To address the high computational cost of full student model retraining when teacher models must comply with data deletion requests (e.g., under GDPR) in knowledge distillation, this paper proposes PURGE. Our method introduces three key innovations: (i) a novel component-mapping mechanism that decomposes teacher outputs into data-dependent components, each independently removable; (ii) an incremental multi-teacher collaborative distillation strategy enabling partitioned isolation and verifiable unlearning of teacher influence; and (iii) integration of SISA-style data sharding with localized student parameter updates, permitting updates only to affected submodules. We theoretically prove that PURGE significantly reduces unlearning complexity. Experiments demonstrate that, while maintaining accuracy comparable to standard distillation, PURGE achieves targeted forgetting of specified teacher-side training data by updating only a small fraction of student parameters.

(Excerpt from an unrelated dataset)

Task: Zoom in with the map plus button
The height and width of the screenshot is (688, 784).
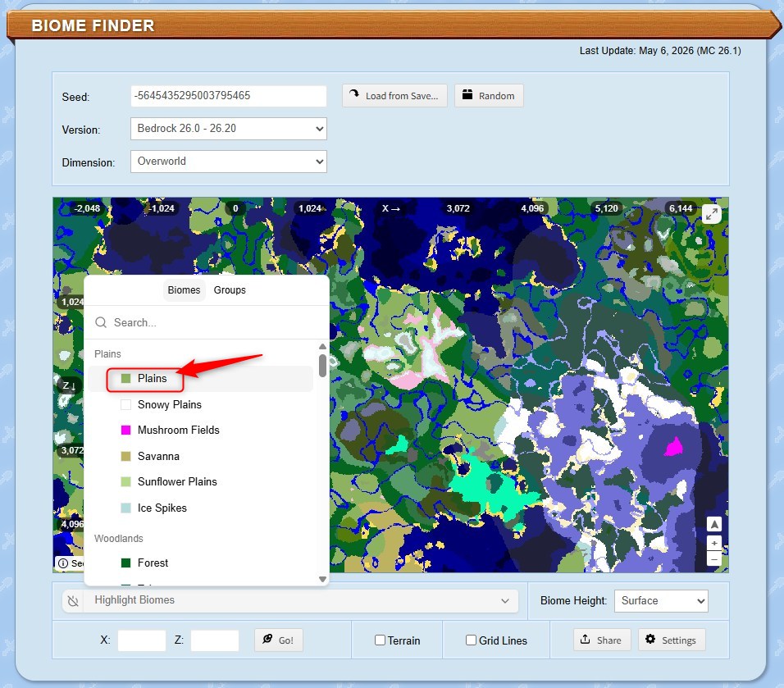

Growing data privacy demands, driven by regulations like GDPR and CCPA, require machine unlearning methods capable of swiftly removing the influence of specific training points. Although verified approaches like SISA, using data slicing and checkpointing, achieve efficient unlearning for single models by reverting to intermediate states, these methods struggle in teacher-student knowledge distillation settings. Unlearning in the teacher typically forces costly, complete student retraining due to pervasive information propagation during distillation. Our primary contribution is PURGE (Partitioned Unlearning with Retraining Guarantee for Ensembles), a novel framework integrating verified unlearning with distillation. We introduce constituent mapping and an incremental multi-teacher strategy that partitions the distillation process, confines each teacher constituent's impact to distinct student data subsets, and crucially maintains data isolation. The PURGE framework substantially reduces retraining overhead, requiring only partial student updates when teacher-side unlearning occurs. We provide both theoretical analysis, quantifying significant speed-ups in the unlearning process, and empirical validation on multiple datasets, demonstrating that PURGE achieves these efficiency gains while maintaining student accuracy comparable to standard baselines.